On implications of somatostatin in diabetic retinopathy

Abstract

Somatostatin, a naturally produced neuroprotective peptide, depresses excitatory neurotransmission and exerts anti-proliferative and anti-inflammatory effects on the retina. In this review, we summarize the progress of somatostatin treatment of diabetic retinopathy through analysis of relevant studies published from February 2019 to February 2023 extracted from the PubMed and Google Scholar databases. Insufficient neuroprotection, which occurs as a consequence of declined expression or dysregulation of retinal somatostatin in the very early stages of diabetic retinopathy, triggers retinal neurovascular unit impairment and microvascular damage. Somatostatin replacement is a promising treatment for retinal neurodegeneration in diabetic retinopathy. Numerous pre-clinical and clinical trials of somatostatin analog treatment for early diabetic retinopathy have been initiated. In one such trial (EUROCONDOR), topical administration of somatostatin was found to exert neuroprotective effects in patients with pre-existing retinal neurodysfunction, but had no impact on the onset of diabetic retinopathy. Overall, we concluded that somatostatin restoration may be especially beneficial for the growing population of patients with early-stage retinopathy. In order to achieve early prevention of diabetic retinopathy initiation, and thereby salvage visual function before the appearance of moderate non-proliferative diabetic retinopathy, several issues need to be addressed. These include the needs to: a) update and standardize the retinal screening scheme to incorporate the detection of early neurodegeneration, b) identify patient subgroups who would benefit from somatostatin analog supplementation, c) elucidate the interactions of somatostatin, particularly exogenously-delivered somatostatin analogs, with other retinal peptides in the context of hyperglycemia, and d) design safe, feasible, low cost, and effective administration routes.

Figure 1

A simplified diagram illustrating the SST-involving pathogenesis of DR. Impairment of retinal neurovascular units, promoted by chronic hyperglycemia and metabolic disorders in the diabetic milieu, may be the onset event of DR. Under a combined hit of declined neuroprotection by peptides such as SST, glutamate excitotoxicity, oxidative damage, neuroinflammation and altered GH/IGF signaling, and diabetic retinal neurodegeneration occurs, characterized by glial activation and neuron death. Pericyte loss, BM thickening, endothelial cell junction breakdown, and hyperpermeability of the microvasculature collectively contribute to the disruption of the BRB. The resultant fluid leaking into the retina and depositing under the macula are manifestations of DMO. Increased release of inflammatory cytokines and pro-angiogenic factors such as VEGF stimulates neovascularization to compensate for retinal blood vessel damage.
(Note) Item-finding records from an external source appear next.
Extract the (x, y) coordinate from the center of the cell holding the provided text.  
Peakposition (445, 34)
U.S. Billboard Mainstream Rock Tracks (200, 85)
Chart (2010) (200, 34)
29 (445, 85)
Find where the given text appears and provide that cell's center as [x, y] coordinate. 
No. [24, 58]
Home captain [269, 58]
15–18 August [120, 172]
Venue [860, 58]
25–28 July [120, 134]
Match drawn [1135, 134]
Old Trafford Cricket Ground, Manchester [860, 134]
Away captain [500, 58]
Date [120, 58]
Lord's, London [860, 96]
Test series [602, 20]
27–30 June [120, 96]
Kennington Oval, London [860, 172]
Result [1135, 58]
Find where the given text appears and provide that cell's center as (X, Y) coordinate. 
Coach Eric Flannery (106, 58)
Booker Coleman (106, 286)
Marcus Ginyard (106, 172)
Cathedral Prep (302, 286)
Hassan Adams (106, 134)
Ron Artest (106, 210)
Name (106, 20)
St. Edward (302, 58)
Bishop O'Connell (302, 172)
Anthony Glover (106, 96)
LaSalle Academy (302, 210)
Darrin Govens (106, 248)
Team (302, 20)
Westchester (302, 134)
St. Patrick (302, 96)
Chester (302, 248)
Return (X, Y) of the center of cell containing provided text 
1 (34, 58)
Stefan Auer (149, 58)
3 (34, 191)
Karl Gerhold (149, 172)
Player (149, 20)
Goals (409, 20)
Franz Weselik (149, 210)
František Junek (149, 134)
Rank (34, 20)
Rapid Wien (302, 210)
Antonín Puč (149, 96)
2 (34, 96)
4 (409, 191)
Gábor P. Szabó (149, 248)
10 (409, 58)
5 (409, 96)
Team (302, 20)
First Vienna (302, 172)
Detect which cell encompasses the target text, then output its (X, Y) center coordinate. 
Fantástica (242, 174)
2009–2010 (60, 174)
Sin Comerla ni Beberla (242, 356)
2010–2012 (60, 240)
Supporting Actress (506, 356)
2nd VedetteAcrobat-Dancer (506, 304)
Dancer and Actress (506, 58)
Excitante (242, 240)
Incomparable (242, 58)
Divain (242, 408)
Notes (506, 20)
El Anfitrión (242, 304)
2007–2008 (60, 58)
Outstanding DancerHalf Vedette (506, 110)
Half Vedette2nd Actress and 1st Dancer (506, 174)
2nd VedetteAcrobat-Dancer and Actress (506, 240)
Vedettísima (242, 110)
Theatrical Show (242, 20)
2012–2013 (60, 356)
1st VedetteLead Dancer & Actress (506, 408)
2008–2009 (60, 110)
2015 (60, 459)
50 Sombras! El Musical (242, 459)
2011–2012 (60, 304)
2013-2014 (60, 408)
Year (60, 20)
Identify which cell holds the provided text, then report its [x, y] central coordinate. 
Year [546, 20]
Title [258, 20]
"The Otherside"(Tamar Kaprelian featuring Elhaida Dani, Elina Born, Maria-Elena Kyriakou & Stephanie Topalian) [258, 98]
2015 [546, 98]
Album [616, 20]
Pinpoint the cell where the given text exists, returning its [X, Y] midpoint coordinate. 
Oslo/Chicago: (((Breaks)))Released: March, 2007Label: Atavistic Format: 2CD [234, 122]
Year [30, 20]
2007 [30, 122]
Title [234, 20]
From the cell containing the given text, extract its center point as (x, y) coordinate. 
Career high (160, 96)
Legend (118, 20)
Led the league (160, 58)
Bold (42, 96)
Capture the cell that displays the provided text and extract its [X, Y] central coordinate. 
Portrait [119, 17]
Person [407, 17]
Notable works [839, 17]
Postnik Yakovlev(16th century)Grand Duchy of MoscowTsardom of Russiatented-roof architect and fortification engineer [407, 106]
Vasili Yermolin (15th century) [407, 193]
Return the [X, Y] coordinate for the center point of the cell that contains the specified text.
These immature, fragile, and permeable new vessels cause severe complications such as vitreous hemorrhage or tractional retinal detachment, which are features of PDR. Created with CorelDRAW. AGE: Advanced glycation end products; BM: basement membrane; BRB: blood-retinal barrier; DMO: diabetic macular edema; DR: diabetic retinopathy; EC: endothelial cells; GH: growth hormone; IGF: insulin-like growth factor; NPDR: non-proliferative DR; PDR: proliferative DR; rNVU: retinal neurovascular unit; ROS: reactive oxygen species; SST: somatostatin; VEGF: vascular endothelial growth factor.